Note that the commits b1 and b2 are the ones originally created on branch B, but as far as git is concerned they are just as much a part of the history of branch C.

So now:

  • The pull request (PR) from branch C into branch A must not have the changes made in XPTO.txt from branch B before branch C was created

There is no direct way of telling git this - it doesn't know which commits "belong to" branch B or "came before" branch C. If you ask to merge branch C into A, it will look back until it finds a common ancestor, which as a2, so the commits to merge are b1, b2, c1, and c2.

In order to "remove" those commits, you need to create new commits that don't have them in their history. This is what the "git rebase" command is for.
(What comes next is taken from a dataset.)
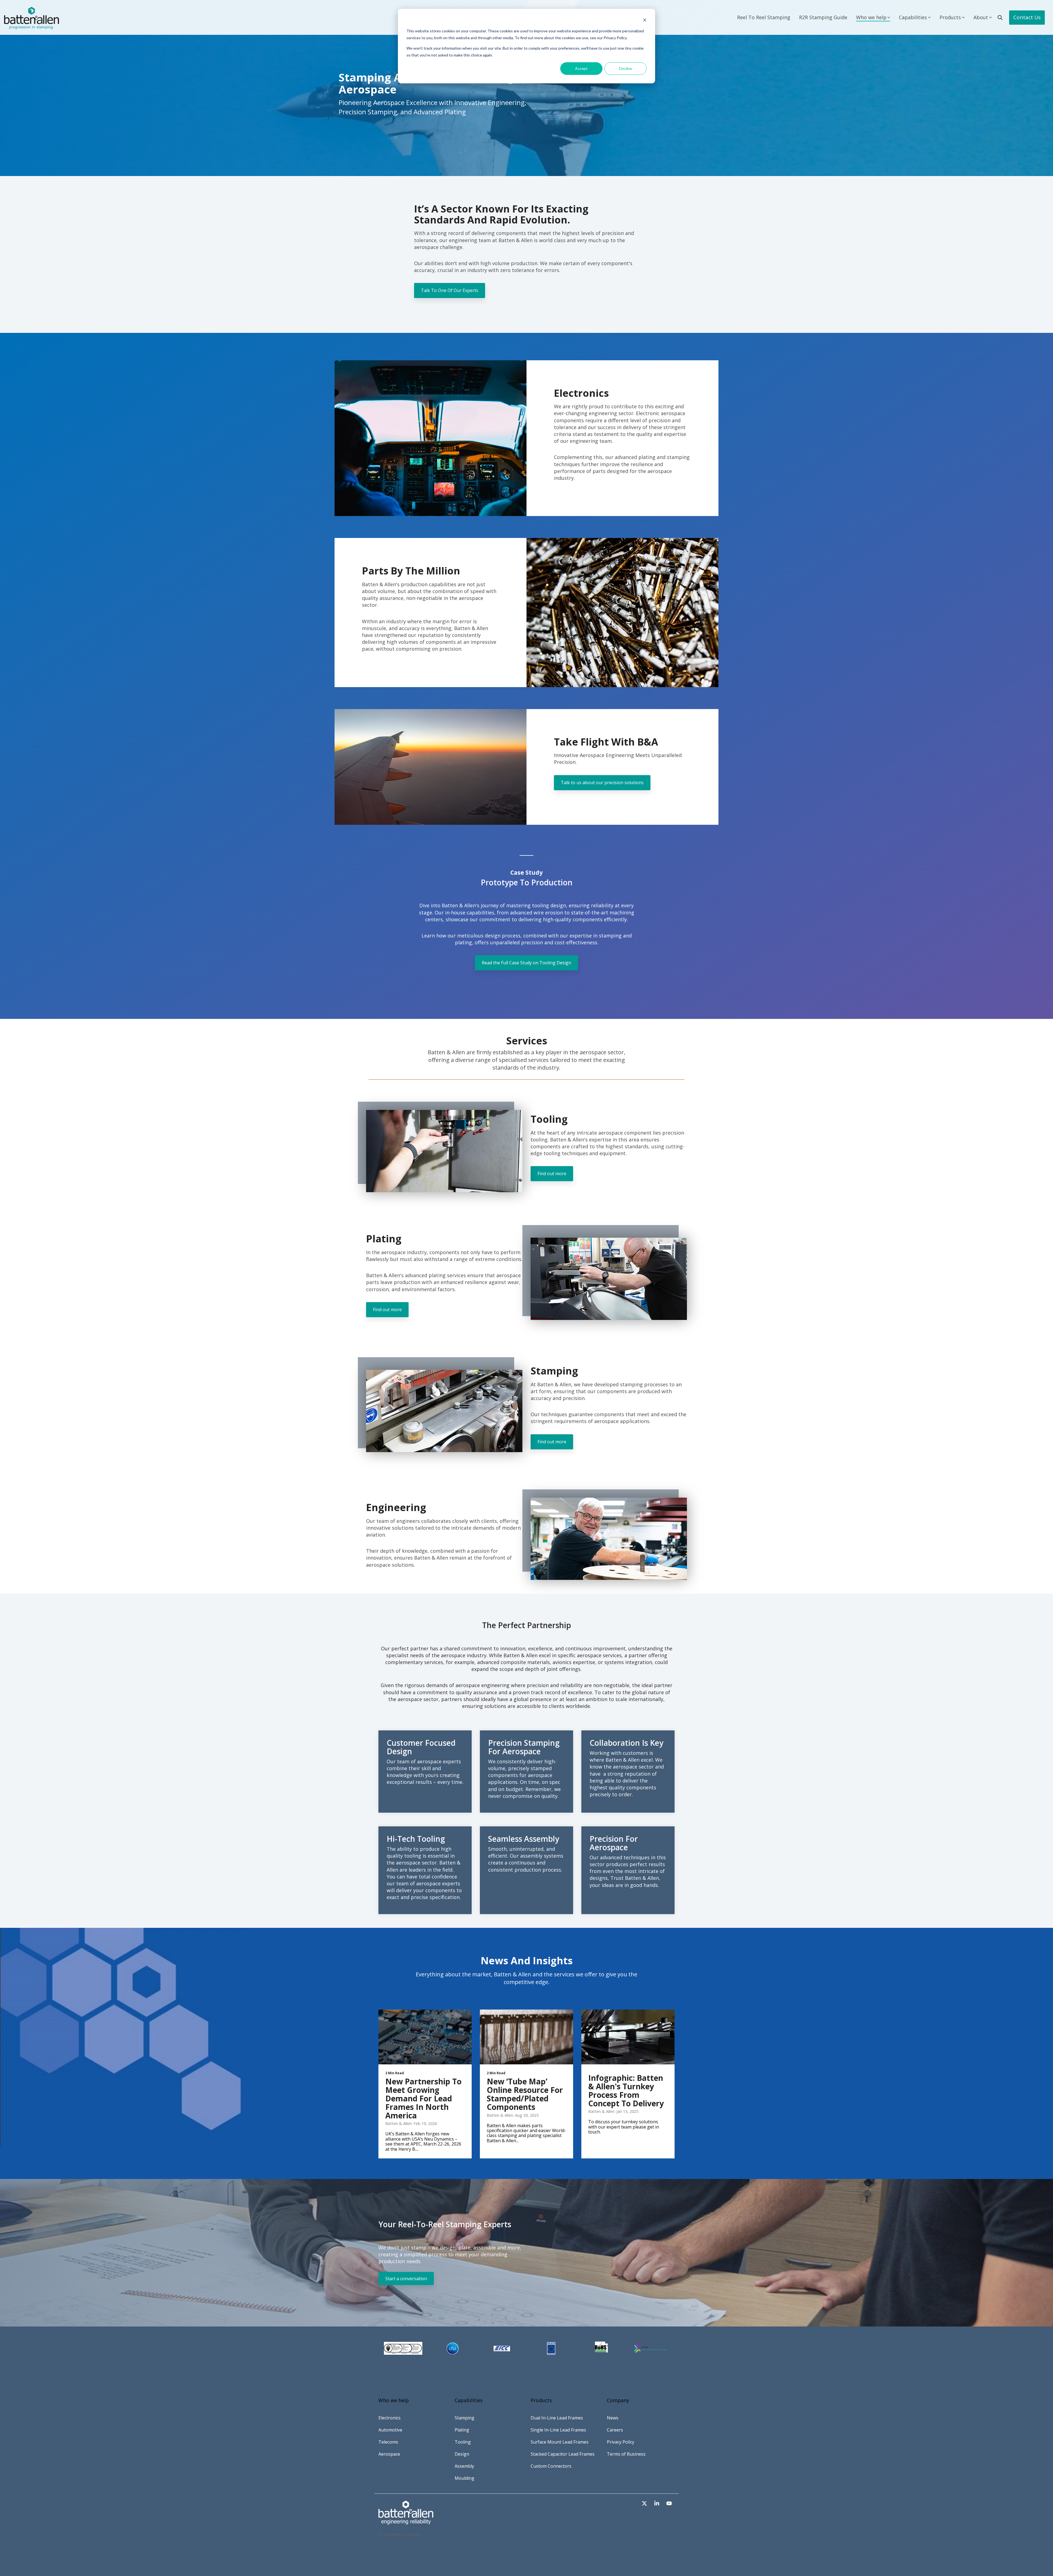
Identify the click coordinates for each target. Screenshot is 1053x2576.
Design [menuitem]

In this case, you need to rebase the commits after "b2" onto "A", so the command would be git rebase b2 C --onto A. The result will look something like this:

                               (B)
                                |
                                v
                      <--b3 <--b4
                    /
a1 <--a2 <--b1 <--b2
      ^ \           \
      |  \           <--c1 <--c2
     (A)  \
           <--c3 <--c4
                     ^
                     |
                    (C)

Now commits b1 and b2 aren't part of C's history any more.

Commits c3 and c4 will be created by the rebase command based on c1 and c2, respectively, but don't link to them in any way. If there's no other branch or tag pointing at commits c1 and c2, they will eventually be "garbage collected" as orphaned data.


If you want to have part of the changes from commits b1 and b2, you will need to add them back manually as a new commit. This may or may not lead to conflicts later, depending on whether the merge algorithm can figure out what you're trying to do. But that's just a fact of life: two parallel changes to the same file have a risk of conflicting.


Note that this is very different from reverting the changes (either with "git revert", or manually undoing them) which creates additional commits in the history:

                               (B)
                                |
                                v
                      <--b3 <--b4
                    /
a1 <--a2 <--b1 <--b2
       ^            \
       |             <--c1 <--c2 <--rb1 <--rb2
      (A)                                   ^
                                            |
                                           (C)

Here, "rb1" undoes the changes from "b1", and "rb2" undoes the changes from "b2", but all four commits are part of C's history. Once you merge to A, they will all be part of A's history as well, so only b3 and b4 will be "new" when you merge in branch B.

The only other way around this is to rebase branch B to create new copies of the commits to merge after the revert. This leads to a messy history, but is sometimes the way out of a mess.

                               (B)
                                |
                                V
          <--b5 <--b6 <--b7 <--b8
        /
       |
       |             <--b3 <--b4
       |            /
a1 <--a2 <--b1 <--b2
       ^            \
       |             <--c1 <--c2 <--rb1 <--rb2
      (A)                                   ^
                                            |
                                           (C)

Here, b5, b6, b7, and b8 are the versions of b1, b2, b3, and b4 recreated by the rebase command.